LSAGSL focuses on studying the correlation between different extracted features and proposes a GNN algorithm based on a multi-layer self-attention mechanism. In the process of gene information aggregation, LSAGSL requires that the information source exhibits a strong association with both target genes.Furthermore, LSAGSL enhances the detection of hierarchical correlations within individual genes and the overall correlation between pairs of genes through the incorporation of a dual-layer attention mechanism within genes and a singular fused attention mechanism between gene pairs. This enables the extraction of crucial information pertaining to the correlation between gene pairs for the purpose of SL prediction.
- SL data: 32,561 SL gene pairs involving 9,516 genes are used as our SL labels.
- SynLethKG: knowledge graph consists of 54,012 nodes of 11 types and 2,231,921 edges of 24 types of relations.

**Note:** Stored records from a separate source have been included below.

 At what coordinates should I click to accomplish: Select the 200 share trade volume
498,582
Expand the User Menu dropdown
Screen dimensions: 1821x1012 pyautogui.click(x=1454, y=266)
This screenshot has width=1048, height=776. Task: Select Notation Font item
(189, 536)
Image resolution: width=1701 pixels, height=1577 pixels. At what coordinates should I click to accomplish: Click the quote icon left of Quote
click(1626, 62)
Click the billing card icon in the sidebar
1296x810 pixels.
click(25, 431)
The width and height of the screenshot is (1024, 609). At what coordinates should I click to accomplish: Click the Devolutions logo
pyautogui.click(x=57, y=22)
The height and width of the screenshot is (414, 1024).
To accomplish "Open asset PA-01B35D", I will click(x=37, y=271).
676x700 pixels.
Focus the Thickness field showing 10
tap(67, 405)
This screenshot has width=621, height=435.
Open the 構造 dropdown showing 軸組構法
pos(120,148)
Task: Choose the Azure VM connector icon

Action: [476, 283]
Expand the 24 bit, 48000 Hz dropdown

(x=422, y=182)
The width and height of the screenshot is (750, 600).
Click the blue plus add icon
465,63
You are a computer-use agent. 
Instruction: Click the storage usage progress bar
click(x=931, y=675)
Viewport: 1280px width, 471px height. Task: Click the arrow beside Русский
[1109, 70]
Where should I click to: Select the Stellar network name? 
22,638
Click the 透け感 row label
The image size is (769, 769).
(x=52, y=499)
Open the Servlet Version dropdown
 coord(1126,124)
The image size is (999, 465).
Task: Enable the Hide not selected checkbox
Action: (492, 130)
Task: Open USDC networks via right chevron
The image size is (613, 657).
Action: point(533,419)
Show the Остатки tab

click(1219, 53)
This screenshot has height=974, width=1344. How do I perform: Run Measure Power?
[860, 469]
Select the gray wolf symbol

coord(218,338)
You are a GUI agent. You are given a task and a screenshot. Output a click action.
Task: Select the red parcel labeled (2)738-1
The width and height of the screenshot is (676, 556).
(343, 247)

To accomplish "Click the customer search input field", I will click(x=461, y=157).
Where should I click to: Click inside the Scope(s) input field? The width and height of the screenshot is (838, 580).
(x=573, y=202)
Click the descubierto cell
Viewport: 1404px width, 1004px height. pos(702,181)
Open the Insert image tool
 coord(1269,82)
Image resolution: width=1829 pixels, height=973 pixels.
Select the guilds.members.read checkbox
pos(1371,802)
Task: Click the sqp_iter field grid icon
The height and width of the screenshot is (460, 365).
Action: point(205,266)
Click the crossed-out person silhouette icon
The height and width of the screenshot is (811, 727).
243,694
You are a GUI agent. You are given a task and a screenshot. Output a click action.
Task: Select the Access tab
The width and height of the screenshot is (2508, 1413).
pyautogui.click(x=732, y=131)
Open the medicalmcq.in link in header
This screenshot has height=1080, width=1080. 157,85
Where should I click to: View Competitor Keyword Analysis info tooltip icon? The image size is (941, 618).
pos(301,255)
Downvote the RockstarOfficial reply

We use 5-fold cross-validation (CV) in the following three evaluation settings
Evaluation schems | Description |
---|---|
C1 | Dataset is split by gene pairs, where both genes of a pair in test set can be present in the train set. |
C2 | Dataset is split by genes, where exactly one gene of a pair in test set is present in the train set. |
C3 | Dataset is split by genes, where both genes of a pair in test set are not used in train set. |
pip install -r requirements.txt
python train.py
-d C1/cv_1 # evalution schem
-e C1/cv_1 # the name for the log for experiments
--gpu=0 # ID of GPU
--hop=3 # size of the hops for enclosing grpah
--batch=512 # batch size for samples
--emb_dim=64 # size of embedding for GNN layers
-b=10 # size of basis for relation kernel
--l2=0.0001 # coefficient of regularizer
-l=3 # number of GCN layers